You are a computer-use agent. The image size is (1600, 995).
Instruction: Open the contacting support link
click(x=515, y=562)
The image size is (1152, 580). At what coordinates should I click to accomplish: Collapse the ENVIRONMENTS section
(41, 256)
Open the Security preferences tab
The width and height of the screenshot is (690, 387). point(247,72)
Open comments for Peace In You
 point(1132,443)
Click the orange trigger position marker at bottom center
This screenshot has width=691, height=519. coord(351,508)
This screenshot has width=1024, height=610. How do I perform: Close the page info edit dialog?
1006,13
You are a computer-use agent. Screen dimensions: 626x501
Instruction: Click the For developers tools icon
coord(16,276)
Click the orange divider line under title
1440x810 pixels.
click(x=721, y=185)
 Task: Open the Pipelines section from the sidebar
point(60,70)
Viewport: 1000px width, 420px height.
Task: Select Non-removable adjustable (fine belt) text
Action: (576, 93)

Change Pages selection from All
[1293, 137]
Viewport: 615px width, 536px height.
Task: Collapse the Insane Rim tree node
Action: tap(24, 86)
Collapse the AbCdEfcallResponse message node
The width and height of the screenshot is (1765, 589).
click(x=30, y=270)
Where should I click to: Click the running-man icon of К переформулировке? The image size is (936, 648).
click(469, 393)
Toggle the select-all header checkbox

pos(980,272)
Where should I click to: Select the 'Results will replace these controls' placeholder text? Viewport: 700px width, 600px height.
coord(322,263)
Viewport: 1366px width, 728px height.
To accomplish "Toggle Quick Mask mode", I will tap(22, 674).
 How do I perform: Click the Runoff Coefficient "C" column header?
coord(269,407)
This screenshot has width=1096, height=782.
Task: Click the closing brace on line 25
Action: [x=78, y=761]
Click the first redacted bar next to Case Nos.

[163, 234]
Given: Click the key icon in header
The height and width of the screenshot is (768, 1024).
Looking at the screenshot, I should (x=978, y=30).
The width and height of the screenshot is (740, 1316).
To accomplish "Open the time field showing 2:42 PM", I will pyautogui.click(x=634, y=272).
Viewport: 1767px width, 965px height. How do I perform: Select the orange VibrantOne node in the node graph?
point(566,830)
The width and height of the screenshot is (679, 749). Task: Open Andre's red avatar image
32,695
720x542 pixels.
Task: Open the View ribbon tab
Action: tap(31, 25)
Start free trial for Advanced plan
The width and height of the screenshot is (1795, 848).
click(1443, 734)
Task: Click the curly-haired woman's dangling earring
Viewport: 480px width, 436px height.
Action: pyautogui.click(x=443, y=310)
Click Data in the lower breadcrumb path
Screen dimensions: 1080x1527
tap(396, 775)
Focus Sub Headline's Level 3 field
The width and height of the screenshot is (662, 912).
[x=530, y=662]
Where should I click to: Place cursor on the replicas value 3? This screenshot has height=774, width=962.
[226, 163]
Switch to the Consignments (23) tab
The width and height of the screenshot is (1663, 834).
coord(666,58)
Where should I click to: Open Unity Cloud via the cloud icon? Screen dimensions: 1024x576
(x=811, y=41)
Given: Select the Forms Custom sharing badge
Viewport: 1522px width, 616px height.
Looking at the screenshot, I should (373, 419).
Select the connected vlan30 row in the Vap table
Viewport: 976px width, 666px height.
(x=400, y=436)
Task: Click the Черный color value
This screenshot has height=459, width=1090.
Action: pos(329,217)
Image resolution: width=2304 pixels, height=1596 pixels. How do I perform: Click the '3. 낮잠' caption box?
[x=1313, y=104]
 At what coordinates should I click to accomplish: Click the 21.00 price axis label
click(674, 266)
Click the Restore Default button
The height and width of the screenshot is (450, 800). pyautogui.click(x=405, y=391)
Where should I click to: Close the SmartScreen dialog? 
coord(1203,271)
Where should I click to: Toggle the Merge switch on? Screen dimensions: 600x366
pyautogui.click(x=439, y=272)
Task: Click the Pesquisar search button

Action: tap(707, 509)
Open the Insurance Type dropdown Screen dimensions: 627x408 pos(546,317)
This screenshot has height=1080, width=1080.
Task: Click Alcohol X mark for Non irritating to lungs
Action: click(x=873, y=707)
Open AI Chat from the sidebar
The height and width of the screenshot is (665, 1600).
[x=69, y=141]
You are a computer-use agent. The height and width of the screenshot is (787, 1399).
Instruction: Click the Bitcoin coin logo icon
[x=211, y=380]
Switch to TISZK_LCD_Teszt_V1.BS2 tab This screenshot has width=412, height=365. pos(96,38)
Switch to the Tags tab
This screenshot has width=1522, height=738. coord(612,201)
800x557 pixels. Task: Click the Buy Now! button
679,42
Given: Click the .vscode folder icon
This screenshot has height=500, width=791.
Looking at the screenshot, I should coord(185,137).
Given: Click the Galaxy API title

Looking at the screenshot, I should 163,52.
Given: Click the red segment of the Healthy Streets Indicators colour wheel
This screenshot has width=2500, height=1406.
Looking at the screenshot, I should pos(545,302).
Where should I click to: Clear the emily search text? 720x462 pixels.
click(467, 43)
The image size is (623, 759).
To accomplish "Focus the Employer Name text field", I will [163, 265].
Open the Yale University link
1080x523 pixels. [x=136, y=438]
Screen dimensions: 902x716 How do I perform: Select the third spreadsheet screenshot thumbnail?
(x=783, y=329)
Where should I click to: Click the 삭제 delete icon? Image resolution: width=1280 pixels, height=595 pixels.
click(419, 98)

════════

▶ _INSTRUKCJE I WYMAGANIA_:
Proszę przepisać dosłownie fragment wpisów od wiersza zawierającego „Click the orange trigger” do wiersza zawierającego „click(x=721, y=185)”, łącznie z obydwoma tymi wierszami.

▶ _ODPOWIEDŹ_:
Click the orange trigger position marker at bottom center
This screenshot has width=691, height=519. coord(351,508)
This screenshot has width=1024, height=610. How do I perform: Close the page info edit dialog?
1006,13
You are a computer-use agent. Screen dimensions: 626x501
Instruction: Click the For developers tools icon
coord(16,276)
Click the orange divider line under title
1440x810 pixels.
click(x=721, y=185)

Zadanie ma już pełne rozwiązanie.